··· Supplied material

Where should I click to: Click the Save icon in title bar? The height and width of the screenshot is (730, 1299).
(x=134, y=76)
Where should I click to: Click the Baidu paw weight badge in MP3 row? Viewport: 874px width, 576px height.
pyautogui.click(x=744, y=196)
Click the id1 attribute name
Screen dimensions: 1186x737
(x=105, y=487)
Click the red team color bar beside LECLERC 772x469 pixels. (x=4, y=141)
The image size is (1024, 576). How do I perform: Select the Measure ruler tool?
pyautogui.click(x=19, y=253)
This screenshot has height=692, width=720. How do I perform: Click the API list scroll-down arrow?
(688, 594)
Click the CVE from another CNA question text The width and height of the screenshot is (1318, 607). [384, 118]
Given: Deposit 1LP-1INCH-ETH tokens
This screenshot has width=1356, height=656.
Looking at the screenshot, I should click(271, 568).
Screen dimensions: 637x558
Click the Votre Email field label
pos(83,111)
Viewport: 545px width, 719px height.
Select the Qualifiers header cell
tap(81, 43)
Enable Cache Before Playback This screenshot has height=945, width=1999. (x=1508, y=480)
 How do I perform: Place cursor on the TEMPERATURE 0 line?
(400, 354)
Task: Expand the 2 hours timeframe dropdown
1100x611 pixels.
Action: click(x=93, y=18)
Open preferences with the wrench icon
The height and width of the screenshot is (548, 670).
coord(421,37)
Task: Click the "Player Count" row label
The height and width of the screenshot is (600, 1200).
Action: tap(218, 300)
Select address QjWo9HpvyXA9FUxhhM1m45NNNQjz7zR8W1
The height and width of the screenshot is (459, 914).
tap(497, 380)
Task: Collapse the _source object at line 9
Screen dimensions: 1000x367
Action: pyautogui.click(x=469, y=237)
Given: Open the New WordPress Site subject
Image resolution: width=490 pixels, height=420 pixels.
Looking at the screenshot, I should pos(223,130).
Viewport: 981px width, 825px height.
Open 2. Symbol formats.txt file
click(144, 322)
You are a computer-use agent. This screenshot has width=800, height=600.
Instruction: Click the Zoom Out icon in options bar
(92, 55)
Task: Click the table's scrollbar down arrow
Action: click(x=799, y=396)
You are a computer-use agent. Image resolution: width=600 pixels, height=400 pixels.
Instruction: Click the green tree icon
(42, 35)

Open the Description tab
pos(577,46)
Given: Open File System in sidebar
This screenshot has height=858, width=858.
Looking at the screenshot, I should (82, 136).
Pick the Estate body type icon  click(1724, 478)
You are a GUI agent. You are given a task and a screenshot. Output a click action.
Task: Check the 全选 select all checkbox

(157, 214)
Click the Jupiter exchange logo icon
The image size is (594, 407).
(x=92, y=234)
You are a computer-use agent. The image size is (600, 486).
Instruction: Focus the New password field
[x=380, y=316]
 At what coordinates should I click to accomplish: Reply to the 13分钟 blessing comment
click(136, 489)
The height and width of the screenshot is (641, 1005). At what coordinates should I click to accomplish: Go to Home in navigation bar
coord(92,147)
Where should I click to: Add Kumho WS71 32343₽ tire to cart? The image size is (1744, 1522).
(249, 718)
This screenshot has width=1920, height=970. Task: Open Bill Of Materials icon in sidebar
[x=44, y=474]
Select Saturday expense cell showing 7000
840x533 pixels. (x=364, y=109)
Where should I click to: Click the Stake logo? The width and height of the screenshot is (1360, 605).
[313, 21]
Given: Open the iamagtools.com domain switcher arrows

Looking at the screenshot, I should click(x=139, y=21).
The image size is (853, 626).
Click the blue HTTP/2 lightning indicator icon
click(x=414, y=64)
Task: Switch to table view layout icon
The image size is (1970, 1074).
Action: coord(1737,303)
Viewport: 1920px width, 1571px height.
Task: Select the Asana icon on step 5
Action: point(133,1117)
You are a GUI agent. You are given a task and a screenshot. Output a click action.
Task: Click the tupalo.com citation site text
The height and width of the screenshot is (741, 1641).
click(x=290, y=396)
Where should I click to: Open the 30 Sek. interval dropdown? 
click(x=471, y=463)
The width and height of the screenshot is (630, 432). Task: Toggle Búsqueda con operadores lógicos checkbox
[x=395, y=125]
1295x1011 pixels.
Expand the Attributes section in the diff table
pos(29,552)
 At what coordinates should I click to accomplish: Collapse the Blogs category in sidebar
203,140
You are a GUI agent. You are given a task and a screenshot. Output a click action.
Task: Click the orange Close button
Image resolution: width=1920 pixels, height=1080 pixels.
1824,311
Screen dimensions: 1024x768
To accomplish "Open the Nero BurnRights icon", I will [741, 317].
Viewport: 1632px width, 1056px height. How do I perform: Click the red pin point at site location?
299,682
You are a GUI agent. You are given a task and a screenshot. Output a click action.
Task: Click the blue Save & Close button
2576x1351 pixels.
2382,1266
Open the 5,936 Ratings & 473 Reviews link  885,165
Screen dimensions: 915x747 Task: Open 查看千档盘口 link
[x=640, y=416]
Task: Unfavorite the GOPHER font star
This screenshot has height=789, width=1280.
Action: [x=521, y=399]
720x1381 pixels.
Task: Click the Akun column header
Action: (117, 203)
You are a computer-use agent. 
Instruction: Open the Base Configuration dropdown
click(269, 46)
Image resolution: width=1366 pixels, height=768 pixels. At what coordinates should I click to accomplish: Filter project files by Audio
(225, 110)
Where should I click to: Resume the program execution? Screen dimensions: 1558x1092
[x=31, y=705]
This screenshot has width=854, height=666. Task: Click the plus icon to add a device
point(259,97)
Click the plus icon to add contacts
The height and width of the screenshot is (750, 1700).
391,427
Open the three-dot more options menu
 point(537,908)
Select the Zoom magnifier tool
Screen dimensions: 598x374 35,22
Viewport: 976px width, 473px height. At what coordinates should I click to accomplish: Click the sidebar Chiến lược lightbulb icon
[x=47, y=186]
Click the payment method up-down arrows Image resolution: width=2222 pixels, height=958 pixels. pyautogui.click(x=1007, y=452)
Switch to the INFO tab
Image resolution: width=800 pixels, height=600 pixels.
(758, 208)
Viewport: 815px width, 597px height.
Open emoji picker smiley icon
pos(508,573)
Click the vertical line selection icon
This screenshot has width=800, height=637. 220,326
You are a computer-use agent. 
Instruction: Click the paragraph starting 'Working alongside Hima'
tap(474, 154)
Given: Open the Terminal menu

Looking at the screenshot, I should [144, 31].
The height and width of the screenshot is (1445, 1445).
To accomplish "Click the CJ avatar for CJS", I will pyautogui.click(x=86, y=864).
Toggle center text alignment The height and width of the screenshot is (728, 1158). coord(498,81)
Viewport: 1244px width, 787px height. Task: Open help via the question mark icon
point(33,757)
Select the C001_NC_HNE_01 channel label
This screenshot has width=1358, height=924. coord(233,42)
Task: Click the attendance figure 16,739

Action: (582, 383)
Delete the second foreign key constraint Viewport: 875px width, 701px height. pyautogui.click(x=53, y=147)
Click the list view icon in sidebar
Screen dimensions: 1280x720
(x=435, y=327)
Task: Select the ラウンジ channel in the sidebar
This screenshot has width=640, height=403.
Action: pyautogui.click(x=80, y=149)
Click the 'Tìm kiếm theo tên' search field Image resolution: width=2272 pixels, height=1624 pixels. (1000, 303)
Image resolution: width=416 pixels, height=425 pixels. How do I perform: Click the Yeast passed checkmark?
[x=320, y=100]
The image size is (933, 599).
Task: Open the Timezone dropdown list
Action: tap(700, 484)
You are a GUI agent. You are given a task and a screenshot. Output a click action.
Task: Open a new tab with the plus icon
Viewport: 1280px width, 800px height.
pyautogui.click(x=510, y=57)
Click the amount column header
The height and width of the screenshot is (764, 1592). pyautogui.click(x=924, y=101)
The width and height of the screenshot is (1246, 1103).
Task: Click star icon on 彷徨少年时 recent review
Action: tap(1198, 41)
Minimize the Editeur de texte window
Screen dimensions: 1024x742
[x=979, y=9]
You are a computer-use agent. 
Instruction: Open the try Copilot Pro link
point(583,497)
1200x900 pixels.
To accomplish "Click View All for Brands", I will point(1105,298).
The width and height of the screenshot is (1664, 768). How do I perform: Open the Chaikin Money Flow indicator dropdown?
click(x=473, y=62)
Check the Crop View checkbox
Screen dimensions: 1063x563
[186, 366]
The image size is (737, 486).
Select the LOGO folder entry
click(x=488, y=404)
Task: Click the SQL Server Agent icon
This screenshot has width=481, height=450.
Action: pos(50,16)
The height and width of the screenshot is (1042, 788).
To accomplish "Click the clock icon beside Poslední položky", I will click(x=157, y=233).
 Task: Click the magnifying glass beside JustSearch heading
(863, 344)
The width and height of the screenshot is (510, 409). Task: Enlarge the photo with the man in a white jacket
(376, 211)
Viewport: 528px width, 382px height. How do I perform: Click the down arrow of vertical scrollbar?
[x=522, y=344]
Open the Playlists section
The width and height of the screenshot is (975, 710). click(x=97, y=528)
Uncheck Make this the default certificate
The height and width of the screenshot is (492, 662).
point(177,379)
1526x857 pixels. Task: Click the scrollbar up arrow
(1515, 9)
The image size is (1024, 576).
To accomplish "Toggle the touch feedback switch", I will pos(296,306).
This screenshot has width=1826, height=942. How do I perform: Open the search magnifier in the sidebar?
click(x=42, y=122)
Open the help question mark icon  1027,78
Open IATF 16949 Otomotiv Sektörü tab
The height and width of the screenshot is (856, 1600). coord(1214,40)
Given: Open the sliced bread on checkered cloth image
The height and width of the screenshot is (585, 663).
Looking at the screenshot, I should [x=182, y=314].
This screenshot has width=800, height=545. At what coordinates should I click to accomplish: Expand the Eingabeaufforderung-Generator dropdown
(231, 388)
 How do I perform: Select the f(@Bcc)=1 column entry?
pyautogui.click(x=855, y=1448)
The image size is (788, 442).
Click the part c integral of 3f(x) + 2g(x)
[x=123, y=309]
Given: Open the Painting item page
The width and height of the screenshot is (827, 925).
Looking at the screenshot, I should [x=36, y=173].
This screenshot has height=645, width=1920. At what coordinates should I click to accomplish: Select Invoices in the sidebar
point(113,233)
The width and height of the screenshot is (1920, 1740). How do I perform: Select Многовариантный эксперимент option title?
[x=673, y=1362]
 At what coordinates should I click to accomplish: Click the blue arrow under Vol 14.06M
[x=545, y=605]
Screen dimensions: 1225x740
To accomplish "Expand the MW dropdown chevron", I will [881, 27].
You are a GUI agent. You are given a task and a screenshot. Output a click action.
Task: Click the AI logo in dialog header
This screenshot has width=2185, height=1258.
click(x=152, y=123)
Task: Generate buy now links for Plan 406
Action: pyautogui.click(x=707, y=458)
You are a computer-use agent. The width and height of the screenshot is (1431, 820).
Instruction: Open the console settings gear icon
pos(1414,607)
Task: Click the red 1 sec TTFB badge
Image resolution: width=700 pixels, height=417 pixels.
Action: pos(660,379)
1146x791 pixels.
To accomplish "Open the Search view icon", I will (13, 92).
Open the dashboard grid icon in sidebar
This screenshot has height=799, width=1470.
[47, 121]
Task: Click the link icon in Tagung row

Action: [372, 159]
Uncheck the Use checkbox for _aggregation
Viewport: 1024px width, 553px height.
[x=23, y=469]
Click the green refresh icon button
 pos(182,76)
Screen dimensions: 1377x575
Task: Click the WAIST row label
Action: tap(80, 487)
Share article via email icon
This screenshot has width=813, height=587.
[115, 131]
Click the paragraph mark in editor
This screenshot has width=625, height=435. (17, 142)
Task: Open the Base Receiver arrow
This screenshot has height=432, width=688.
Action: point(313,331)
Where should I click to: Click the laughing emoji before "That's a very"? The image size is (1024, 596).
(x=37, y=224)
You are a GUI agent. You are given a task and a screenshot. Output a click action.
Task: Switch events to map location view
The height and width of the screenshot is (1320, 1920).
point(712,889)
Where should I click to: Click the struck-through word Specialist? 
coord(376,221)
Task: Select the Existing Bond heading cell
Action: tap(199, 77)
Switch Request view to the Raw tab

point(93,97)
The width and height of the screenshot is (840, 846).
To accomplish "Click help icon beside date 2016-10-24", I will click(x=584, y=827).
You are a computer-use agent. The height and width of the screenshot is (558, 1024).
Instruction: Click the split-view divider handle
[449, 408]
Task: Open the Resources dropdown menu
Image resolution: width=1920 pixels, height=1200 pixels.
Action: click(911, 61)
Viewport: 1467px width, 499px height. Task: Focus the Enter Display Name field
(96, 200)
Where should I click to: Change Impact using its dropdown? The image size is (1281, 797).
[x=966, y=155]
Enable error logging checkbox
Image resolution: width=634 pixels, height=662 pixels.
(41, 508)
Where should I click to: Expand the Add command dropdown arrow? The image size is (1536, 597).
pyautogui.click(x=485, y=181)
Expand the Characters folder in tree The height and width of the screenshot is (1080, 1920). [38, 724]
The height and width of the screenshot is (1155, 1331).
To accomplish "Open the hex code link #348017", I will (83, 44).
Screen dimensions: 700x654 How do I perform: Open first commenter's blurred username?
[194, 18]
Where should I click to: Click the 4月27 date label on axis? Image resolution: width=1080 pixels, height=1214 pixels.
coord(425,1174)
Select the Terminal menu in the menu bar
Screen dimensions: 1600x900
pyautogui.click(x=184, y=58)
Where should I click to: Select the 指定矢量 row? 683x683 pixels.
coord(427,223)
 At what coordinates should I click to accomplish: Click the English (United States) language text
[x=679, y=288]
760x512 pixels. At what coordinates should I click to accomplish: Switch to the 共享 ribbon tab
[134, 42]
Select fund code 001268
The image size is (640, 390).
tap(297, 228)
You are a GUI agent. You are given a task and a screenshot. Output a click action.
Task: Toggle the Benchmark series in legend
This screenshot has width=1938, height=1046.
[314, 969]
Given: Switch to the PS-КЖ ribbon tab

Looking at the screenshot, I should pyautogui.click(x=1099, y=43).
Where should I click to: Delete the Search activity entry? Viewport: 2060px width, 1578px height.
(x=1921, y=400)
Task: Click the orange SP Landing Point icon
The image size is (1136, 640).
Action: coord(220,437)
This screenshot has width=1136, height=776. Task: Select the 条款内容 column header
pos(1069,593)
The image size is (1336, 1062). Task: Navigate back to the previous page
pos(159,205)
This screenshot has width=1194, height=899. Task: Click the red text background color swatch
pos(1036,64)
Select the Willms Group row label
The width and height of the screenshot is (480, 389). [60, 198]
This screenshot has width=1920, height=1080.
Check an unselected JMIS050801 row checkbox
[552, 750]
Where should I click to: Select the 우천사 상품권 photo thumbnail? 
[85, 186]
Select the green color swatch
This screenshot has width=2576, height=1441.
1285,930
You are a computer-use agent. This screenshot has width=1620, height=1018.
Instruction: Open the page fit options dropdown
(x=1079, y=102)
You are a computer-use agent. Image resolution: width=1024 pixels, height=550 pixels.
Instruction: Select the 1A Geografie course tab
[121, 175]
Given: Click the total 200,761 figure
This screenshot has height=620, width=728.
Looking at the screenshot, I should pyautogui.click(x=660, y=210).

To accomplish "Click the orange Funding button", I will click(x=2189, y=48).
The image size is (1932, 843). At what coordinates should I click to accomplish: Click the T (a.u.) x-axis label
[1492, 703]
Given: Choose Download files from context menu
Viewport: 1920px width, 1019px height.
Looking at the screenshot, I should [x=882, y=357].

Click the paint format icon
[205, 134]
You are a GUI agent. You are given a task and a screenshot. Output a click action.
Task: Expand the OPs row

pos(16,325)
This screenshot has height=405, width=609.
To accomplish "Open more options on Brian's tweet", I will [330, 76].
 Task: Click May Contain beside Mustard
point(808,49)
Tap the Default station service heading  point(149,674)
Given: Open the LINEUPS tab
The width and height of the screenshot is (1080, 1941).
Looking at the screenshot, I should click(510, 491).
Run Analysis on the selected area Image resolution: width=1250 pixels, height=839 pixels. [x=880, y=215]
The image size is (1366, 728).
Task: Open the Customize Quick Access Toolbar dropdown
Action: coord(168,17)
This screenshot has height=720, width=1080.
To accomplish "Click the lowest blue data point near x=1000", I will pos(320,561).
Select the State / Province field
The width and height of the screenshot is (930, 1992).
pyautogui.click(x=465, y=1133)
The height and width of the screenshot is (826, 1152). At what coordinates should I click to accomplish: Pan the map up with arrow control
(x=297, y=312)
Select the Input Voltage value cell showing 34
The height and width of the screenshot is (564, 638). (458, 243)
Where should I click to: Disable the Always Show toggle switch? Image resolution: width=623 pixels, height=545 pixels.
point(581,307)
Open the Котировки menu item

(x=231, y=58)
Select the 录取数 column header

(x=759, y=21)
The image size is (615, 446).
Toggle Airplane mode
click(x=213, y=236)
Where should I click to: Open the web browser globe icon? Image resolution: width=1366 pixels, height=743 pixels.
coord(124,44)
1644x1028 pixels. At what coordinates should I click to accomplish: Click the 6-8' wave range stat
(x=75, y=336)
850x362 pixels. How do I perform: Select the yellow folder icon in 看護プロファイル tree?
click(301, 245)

······

Could you put the records from the start up to and including the line containing "(x=134, y=76)" into a two-column CSV with the headers instruction and response? Give one row per record, with its text and its answer each in a single quoted field and any line breaks replaced by spaces.

instruction,response
"Where should I click to: Click the Save icon in title bar? The height and width of the screenshot is (730, 1299).","(x=134, y=76)"